AUTHOR=Jones Aled R. , Edwards David H. , Cummins Michael J. , Williams Alan J. , George Christopher H. TITLE=A Systemized Approach to Investigate Ca2+ Synchronization in Clusters of Human Induced Pluripotent Stem-Cell Derived Cardiomyocytes JOURNAL=Frontiers in Cell and Developmental Biology VOLUME=3 YEAR=2016 URL=https://www.frontiersin.org/journals/cell-and-developmental-biology/articles/10.3389/fcell.2015.00089 DOI=10.3389/fcell.2015.00089 ISSN=2296-634X ABSTRACT=

Induced pluripotent stem cell-derived cardiomyocytes (IPS-CM) are considered by many to be the cornerstone of future approaches to repair the diseased heart. However, current methods for producing IPS-CM typically yield highly variable populations with low batch-to-batch reproducibility. The underlying reasons for this are not fully understood. Here we report on a systematized approach to investigate the effect of maturation in embryoid bodies (EB) vs. “on plate” culture on spontaneous activity and regional Ca2+ synchronization in IPS-CM clusters. A detailed analysis of the temporal and spatial organization of Ca2+ spikes in IPS-CM clusters revealed that the disaggregation of EBs between 0.5 and 2 weeks produced IPS-CM characterized by spontaneous beating and high levels of regional Ca2+ synchronization. These phenomena were typically absent in IPS-CM obtained from older EBs (>2 weeks). The maintenance of all spontaneously active IPS-CM clusters under “on plate” culture conditions promoted the progressive reduction in regional Ca2+ synchronization and the loss of spontaneous Ca2+ spiking.

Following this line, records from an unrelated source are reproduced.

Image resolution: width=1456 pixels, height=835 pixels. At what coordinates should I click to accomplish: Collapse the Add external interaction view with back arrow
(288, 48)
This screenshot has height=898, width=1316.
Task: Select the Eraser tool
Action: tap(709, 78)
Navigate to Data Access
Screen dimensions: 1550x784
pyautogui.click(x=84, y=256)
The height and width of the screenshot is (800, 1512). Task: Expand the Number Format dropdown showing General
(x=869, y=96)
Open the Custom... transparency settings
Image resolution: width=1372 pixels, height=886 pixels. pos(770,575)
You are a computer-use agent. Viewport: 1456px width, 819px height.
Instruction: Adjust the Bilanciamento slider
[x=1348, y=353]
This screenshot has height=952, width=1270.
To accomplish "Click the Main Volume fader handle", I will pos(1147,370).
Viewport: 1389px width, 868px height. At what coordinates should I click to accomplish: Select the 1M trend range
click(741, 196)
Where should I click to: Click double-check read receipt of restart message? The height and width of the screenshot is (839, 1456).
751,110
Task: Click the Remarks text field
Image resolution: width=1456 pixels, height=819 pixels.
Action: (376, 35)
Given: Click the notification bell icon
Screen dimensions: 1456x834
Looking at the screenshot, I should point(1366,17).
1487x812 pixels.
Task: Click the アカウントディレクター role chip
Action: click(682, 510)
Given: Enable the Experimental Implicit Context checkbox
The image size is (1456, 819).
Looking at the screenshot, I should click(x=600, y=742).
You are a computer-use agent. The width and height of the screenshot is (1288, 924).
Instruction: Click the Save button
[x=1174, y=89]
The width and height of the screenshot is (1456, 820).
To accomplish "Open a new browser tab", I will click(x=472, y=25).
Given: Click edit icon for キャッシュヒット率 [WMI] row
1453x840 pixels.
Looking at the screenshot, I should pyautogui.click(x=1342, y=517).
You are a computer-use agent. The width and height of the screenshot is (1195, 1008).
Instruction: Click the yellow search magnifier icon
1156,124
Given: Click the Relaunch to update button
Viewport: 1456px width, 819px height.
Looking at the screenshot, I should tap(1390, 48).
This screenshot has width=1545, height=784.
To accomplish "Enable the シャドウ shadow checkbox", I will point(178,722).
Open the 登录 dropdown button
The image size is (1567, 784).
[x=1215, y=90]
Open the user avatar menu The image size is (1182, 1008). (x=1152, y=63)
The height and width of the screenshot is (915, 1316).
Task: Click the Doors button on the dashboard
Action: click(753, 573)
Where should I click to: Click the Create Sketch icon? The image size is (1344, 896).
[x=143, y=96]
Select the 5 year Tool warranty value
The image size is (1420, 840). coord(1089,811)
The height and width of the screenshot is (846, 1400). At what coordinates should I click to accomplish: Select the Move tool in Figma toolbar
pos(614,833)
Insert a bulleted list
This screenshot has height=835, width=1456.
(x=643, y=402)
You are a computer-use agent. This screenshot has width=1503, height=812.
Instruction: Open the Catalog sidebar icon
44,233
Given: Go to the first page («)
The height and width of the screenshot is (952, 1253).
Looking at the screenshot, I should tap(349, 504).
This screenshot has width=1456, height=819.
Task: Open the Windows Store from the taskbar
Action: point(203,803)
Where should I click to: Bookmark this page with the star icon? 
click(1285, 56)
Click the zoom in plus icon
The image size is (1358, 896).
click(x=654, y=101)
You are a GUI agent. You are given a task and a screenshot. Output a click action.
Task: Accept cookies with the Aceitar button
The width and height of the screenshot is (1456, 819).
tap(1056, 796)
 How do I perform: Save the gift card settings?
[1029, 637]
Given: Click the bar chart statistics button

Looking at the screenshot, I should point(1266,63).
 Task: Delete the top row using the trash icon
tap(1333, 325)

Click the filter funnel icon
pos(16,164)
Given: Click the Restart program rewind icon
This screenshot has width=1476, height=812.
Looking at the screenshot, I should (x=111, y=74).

Raising the extracellular [Ca2+] surrounding these quiescent IPS-CM clusters from ~0.4 to 1.8 mM unmasked discrete behaviors typified by either (a) long-lasting Ca2+ elevation that returned to baseline or (b) persistent, large-amplitude Ca2+ oscillations around an increased cytoplasmic [Ca2+]. The different responses of IPS-CM to elevated extracellular [Ca2+] could be traced back to their routes of derivation. The data point to the possibility of predictably influencing IPS-CM phenotype and response to external activation via defined interventions at early stages in their maturation.